• ASSIGNMENT:
When the line with "Given: Open the start date calendar picker" comes up, set it down and every later line to the end of the data, exactly and without pictures.

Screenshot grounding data

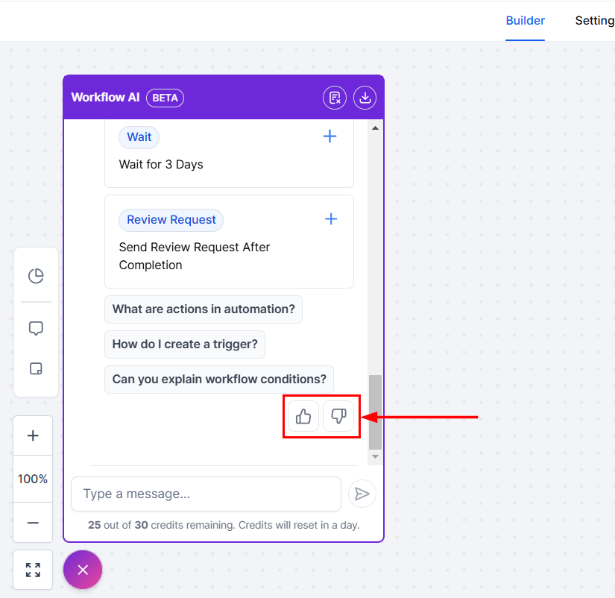
Task: Click the thumbs down feedback icon
Action: point(338,416)
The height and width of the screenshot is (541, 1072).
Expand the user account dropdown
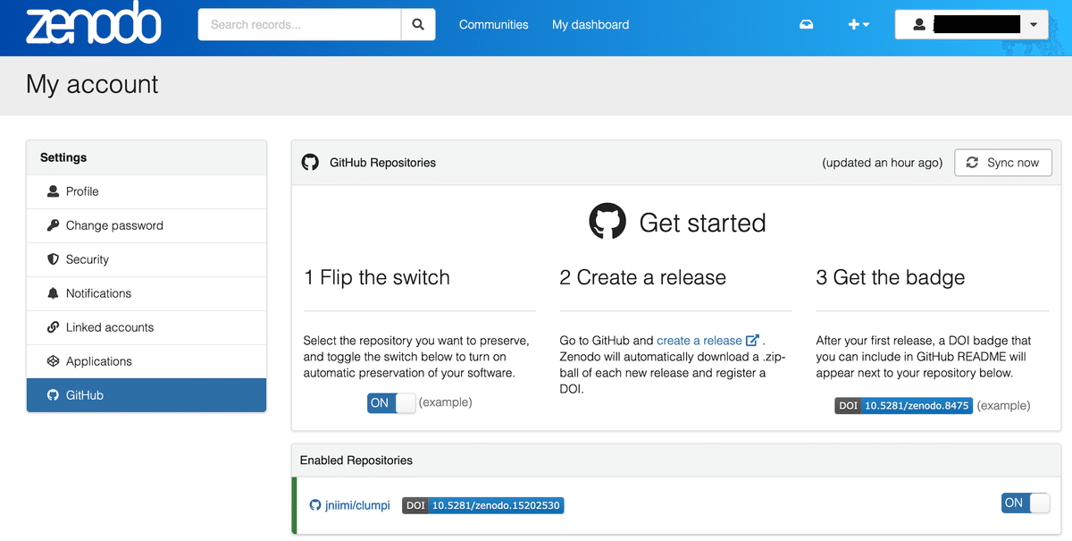point(971,25)
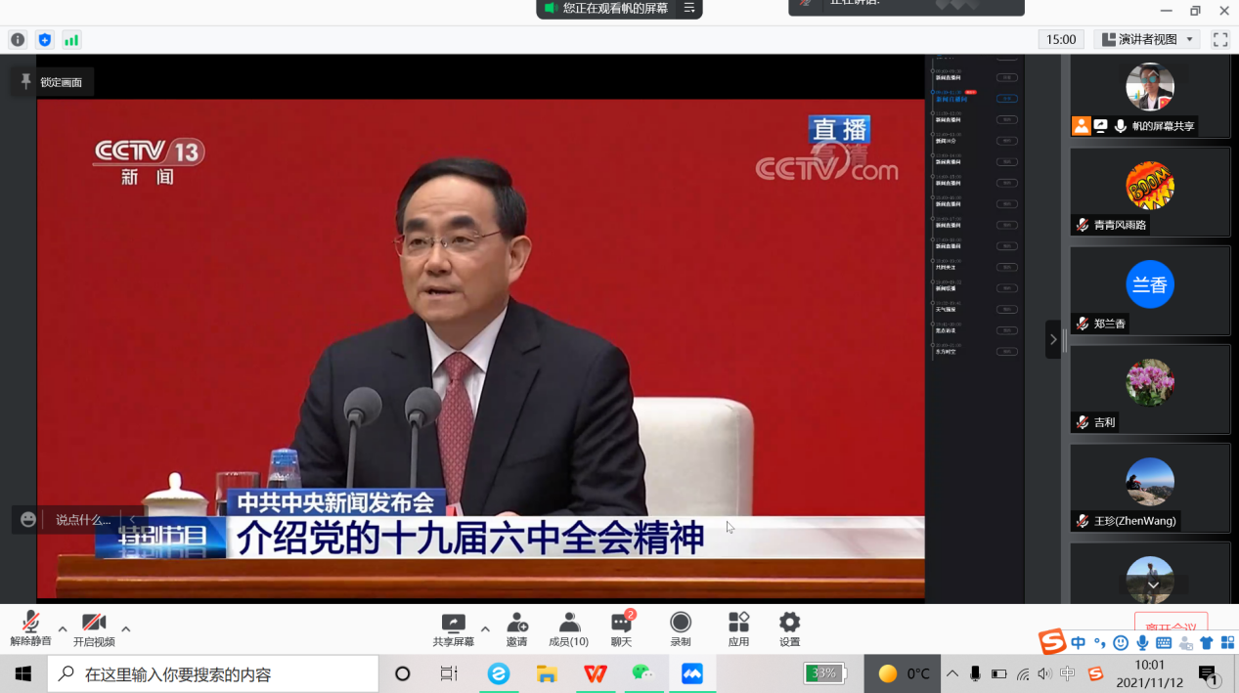Collapse the participant sidebar with the arrow
This screenshot has height=693, width=1239.
click(1053, 339)
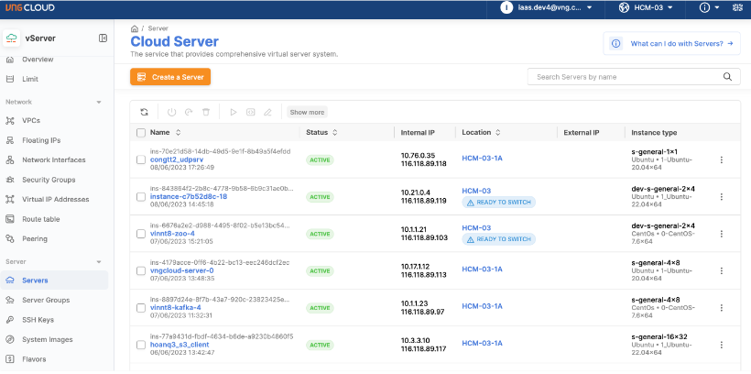
Task: Click the edit pencil icon in toolbar
Action: 267,112
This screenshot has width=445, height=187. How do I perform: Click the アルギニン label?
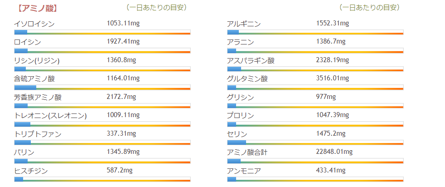click(x=244, y=24)
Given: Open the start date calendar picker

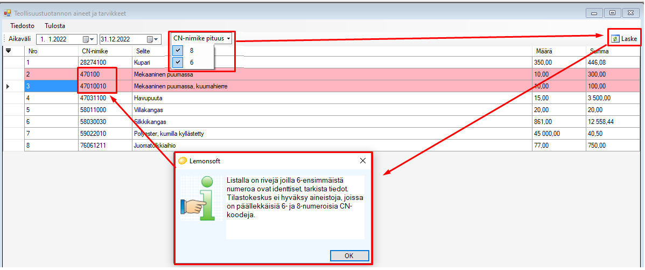Looking at the screenshot, I should click(86, 39).
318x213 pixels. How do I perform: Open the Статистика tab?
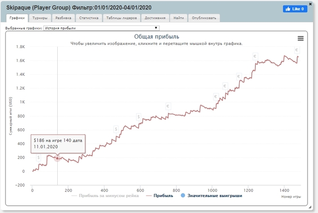coord(89,18)
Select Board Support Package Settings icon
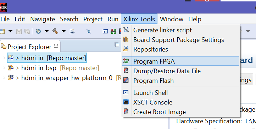This screenshot has height=129, width=256. [x=126, y=39]
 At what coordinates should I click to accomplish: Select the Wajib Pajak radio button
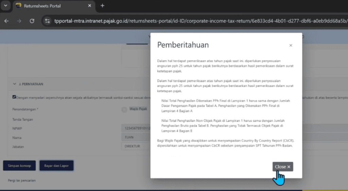tap(124, 109)
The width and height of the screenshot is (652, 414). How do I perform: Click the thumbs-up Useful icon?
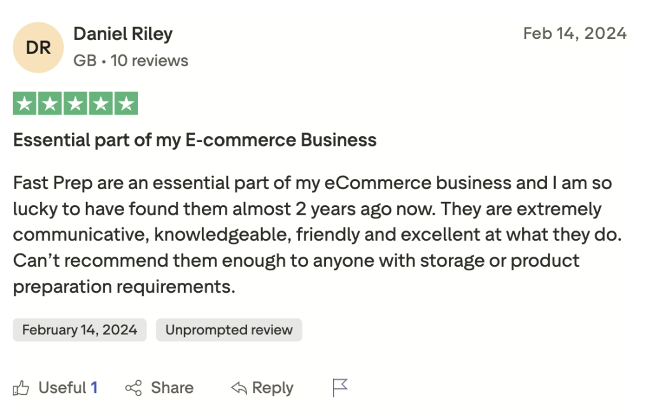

• WORKED SOLUTION:
Given: Open the start date calendar picker

Looking at the screenshot, I should click(86, 39).
318x213 pixels. How do I perform: Open the Статистика tab?
coord(89,18)
Select Board Support Package Settings icon
This screenshot has height=129, width=256. [x=126, y=39]
 At what coordinates should I click to accomplish: Select the Wajib Pajak radio button
tap(124, 109)
The width and height of the screenshot is (652, 414). How do I perform: Click the thumbs-up Useful icon?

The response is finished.